Named the ‘Jericho' botnet, it was detected by Palo Alto Networks, which claimed to have discovered 42 samples of it and said it is a variant of banking Trojans such as the stealthy Jorik.
Palo Alto said its WildFire detection network found the unique but related banking botnet samples. It also said that all infections were delivered from Israeli IP space, but the engineering of the file appears to be of Romanian origin; as the vast majority of the URLs used to deliver the malware ended in ierihon.com (Ierihon means “Jericho” in Romanian), it was named the Jericho botnet.
“But what's really interesting about Jericho is that like many other contemporary pieces of modern malware, Jericho demonstrates a number of behaviours that are designed for stealth, persistence and avoidance of traditional signature-based approaches to malware detection,” it said.

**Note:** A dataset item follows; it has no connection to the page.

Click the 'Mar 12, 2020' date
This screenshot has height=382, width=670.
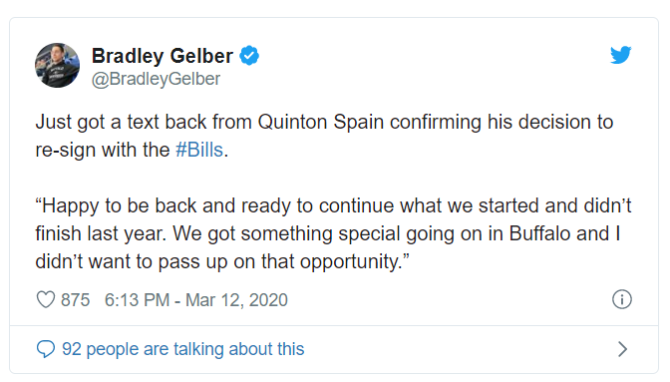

“The malware is able to inject itself into the Windows logon to maintain persistence on the infected host after a reboot. What was a bit more interesting was just how efficient the malware was at injecting itself into valid applications such as Firefox, Chrome, Java, Outlook and Skype, and then repurpose their capabilities. This not only enables the malware to hide within approved applications during run time, but it also means that standard methods for observing Windows API calls are subverted.”
It also claimed that of the 42 samples that were analysed, the top anti-virus solutions only achieved a 3.2 per cent detection rate on the day the sample was first detected. This slowly but steadily improved over time, with coverage improving to 39 per cent over seven days.